_选段:_
☆ ☆ ☆

有些企业,尤其是中等规模的民营企业,对汇率风险有敏锐的感知,老板会亲自操心人民币汇率的波动。规模更小的企业,老板们的态度则比较极端:要么赌一把汇率涨跌,要么干脆完全关闭所有外汇敞口。
这种现象可以定义为一个"不可能三角"。许多上市公司希望寻找一个神奇的交易策略,既能让风险降到最低,又要交易成本最小,还想最省事——“既要又要还要”:低风险、低成本、还省事。他们常说"别讲大道理,就告诉我最高点最低点在哪里"。
但这三个目标(低风险、低成本、省事)几乎不可能同时实现:要想低风险就得从预算报价阶段就开始锁定,这样成本必然提高;想要低成本就要放弃低风险,还得天天盯盘;如果要开发高频交易系统,可能实现低风险和低成本,但一定不能省事。
中资企业在两个方面存在明显短板:一是管理会计,二是运筹管理。在管理会计方面,汇率波动对毛利的影响往往导致权责不对等:美元升值时业务部门多拿奖金而财务背黑锅,美元贬值时业务少拿奖金财务仍担责。在运筹管理方面,优秀的CFO应该帮助企业建立优先级,找到三个目标之间的平衡点,比如设定合理的汇报频率,既不用天天盯盘,又能有效管控风险。
这些短板也给创新企业带来了机会。通过持续的计算和分析,企业可以精准把握交易窗口,预判影响,做到有的放矢。举例来说,有些企业通过期权对冲工具,将最大损失控制在可预期范围内(如年化2%左右),这让企业可以提前向客户转嫁成本,而不是等到结账后发现亏损才被动应对。这种提前量化风险的方法,比传统的被动式管理要高效得多。
00:36:32外汇衍生品风险真的很大吗?
许多人误认为期权等衍生品风险很大,实际上期权本身非常安全。
公众对金融衍生品的理解存在偏差,很多人盲目加杠杆,导致亏损,却归咎于衍生品。金融教育和舆论宣传的缺失导致大众对衍生品的误解。媒体对新航油事件、中信泰富澳币期权巨亏等事件的报道,企业将衍生品视为洪水猛兽,不敢进行交易,从而在市场波动中更加脆弱。期权如同保险,成本有限,收益可能巨大,这种非对称的损益结构优势却被忽视。
关键在于如何定义金融衍生品:投资工具还是对冲工具?对冲(hedging)和交易(trading)都涉及衍生品,但区别在于敞口的来源。如果企业先有业务,再进行衍生品交易,就是对冲;如果没有业务敞口,先进行交易,再通过反向操作止盈止损,就是交易。制造企业中,业务部门创造敞口,财务部门的任务是管理风险,两者各司其职。交易则是财务或投资者自行创造和管理敞口。

☆ ☆ ☆

_布置任务 A:_ 输出汇率风险选段中从"中资企业在两个方面存在明显短"一直到"对称的损益结构优势却被忽视。"的全部文字，一字不改。
_布置任务 B:_ 汇率风险选段提到的"不可能三角"由哪些目标构成？请全部列出。

_数据摘录:_

☆ ☆ ☆

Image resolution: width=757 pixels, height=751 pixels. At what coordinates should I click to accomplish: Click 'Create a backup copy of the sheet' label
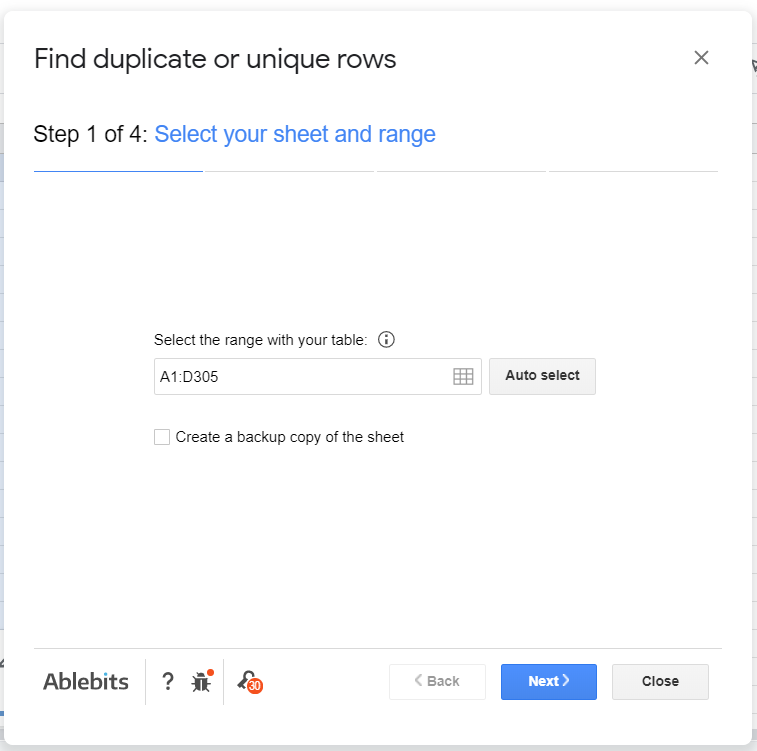[x=290, y=437]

☆ ☆ ☆

_参考答案 A:_
中资企业在两个方面存在明显短板:一是管理会计,二是运筹管理。在管理会计方面,汇率波动对毛利的影响往往导致权责不对等:美元升值时业务部门多拿奖金而财务背黑锅,美元贬值时业务少拿奖金财务仍担责。在运筹管理方面,优秀的CFO应该帮助企业建立优先级,找到三个目标之间的平衡点,比如设定合理的汇报频率,既不用天天盯盘,又能有效管控风险。
这些短板也给创新企业带来了机会。通过持续的计算和分析,企业可以精准把握交易窗口,预判影响,做到有的放矢。举例来说,有些企业通过期权对冲工具,将最大损失控制在可预期范围内(如年化2%左右),这让企业可以提前向客户转嫁成本,而不是等到结账后发现亏损才被动应对。这种提前量化风险的方法,比传统的被动式管理要高效得多。
00:36:32外汇衍生品风险真的很大吗?
许多人误认为期权等衍生品风险很大,实际上期权本身非常安全。
公众对金融衍生品的理解存在偏差,很多人盲目加杠杆,导致亏损,却归咎于衍生品。金融教育和舆论宣传的缺失导致大众对衍生品的误解。媒体对新航油事件、中信泰富澳币期权巨亏等事件的报道,企业将衍生品视为洪水猛兽,不敢进行交易,从而在市场波动中更加脆弱。期权如同保险,成本有限,收益可能巨大,这种非对称的损益结构优势却被忽视。

_参考答案 B:_ 低风险、低成本、省事